Other things: I saw the Barbie exhibition at the Design Museum with the housemates, and seeing the Barbies I’d played with, hand-me-downs I now realise from the release dates, and a very similar house to the one I was given by my godfather, I wept and felt like a dip-dyed Marcel Proust. It was physical, this sense of time tunnelling between the Now, of forty-something women taking pictures with their iPhones, and my tall, amused housemates watching my reactions to these toys, and the Then, of holding these dolls, dressing them, their lives being my life, their clothes becoming the outfits I would generally gravitate towards even now (recent discussions with a school friend made me understand my dress-code thirty years on as half-Angela Chase, half-Rayanne Graff, but this exhibition made me realise it’s actually two thirds My So-Called Life, one third Crystal Barbie). I also went to Whitstable with friends to visit other friends, and the Whitstable friends took us to the sauna by the sea in October, and both sea and sauna were the best versions of those things I’ve ever experienced. Highly recommend, but I won’t link because maybe those host friends may not want more people in there and might refuse to take me there ever again. Finally, the podcast The 99% Invisible Breakdown: The Power Broker, hosted by two of my favourite podcast hosts, Roman Mars and Elliott Kalan, who took twelve months and several hours each episode to go through the entire enormous book by Robert Caro about the man who built and shaped New York in the twentieth century. It’s funny and fascinating, and the way history repeats itself when it comes to power, those who want it, those who have it, and those who’ll do anything to stop others getting it, is worth reminding ourselves about even at the best of times, let alone at the tail end of centuries of mostly terrible political, cultural and social decisions.

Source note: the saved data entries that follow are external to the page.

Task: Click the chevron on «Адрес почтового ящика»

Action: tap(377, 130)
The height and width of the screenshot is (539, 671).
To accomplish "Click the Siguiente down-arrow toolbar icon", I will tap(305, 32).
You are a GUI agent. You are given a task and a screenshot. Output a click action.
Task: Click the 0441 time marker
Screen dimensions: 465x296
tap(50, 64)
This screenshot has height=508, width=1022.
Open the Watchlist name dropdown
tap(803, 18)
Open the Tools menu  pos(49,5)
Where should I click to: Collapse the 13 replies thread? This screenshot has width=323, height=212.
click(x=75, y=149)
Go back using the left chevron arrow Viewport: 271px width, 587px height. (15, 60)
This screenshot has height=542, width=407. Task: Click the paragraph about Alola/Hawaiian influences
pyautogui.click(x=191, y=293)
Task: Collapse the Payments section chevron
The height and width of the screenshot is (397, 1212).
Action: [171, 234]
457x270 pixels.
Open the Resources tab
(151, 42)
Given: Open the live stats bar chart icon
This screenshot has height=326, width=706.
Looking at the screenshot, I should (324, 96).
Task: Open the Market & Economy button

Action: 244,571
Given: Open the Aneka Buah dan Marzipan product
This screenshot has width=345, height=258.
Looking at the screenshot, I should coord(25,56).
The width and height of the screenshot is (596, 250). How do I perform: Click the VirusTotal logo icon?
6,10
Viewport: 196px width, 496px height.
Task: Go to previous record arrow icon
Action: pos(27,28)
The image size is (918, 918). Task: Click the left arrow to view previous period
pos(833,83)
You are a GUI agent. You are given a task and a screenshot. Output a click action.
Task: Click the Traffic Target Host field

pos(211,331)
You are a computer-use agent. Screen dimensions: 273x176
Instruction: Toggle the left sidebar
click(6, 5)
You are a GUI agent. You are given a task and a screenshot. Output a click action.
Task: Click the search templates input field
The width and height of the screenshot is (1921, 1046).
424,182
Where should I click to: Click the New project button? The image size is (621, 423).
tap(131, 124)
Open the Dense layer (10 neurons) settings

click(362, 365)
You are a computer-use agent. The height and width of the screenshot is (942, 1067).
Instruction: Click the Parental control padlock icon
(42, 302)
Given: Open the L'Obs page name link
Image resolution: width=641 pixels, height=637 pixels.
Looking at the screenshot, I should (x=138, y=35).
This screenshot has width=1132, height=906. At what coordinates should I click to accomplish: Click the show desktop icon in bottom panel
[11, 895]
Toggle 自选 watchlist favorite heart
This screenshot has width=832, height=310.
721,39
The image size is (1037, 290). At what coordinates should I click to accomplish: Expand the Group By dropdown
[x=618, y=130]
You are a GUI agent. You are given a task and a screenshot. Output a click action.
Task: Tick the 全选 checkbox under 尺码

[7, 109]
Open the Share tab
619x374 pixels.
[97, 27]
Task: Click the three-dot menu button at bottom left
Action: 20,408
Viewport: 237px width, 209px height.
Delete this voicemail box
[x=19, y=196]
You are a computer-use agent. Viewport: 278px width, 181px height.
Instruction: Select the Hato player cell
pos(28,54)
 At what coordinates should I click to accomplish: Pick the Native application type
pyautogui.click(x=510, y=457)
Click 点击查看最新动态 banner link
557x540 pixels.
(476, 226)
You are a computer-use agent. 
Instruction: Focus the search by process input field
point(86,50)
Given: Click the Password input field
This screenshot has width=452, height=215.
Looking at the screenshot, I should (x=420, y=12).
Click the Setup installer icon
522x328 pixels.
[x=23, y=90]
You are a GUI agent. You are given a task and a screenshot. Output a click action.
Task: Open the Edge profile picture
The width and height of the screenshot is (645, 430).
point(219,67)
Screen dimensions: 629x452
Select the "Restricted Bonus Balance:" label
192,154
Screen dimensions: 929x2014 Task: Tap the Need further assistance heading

I hope our shared 2025 will be full of hard work that rewards us, of connections that might be tricky but make our lives better, of dancing if you like it, and not if you don’t. Let’s diminish our egos and eat more fruit and walk outside every day, and refuse to use AI and band together in a global movement that removes grotesque wealth from billionaires and enables everyone to feed themselves and their families, and to read books and build their community. Let’s prioritise long-term political thinking, making art and not being reactive online, reshaping global thinking and chatting less on our phones in public and making each other laugh more, and reteaching ourselves critical thinking and media and cultural literacy, and re-embracing collective action that we on the left seem to have abandoned in favour of self-care. I hope we can remember all the things we have in common, and stop letting people tell us all the things that we don’t. I hope we remember the things that make us behave better. I hope, I hope, I hope.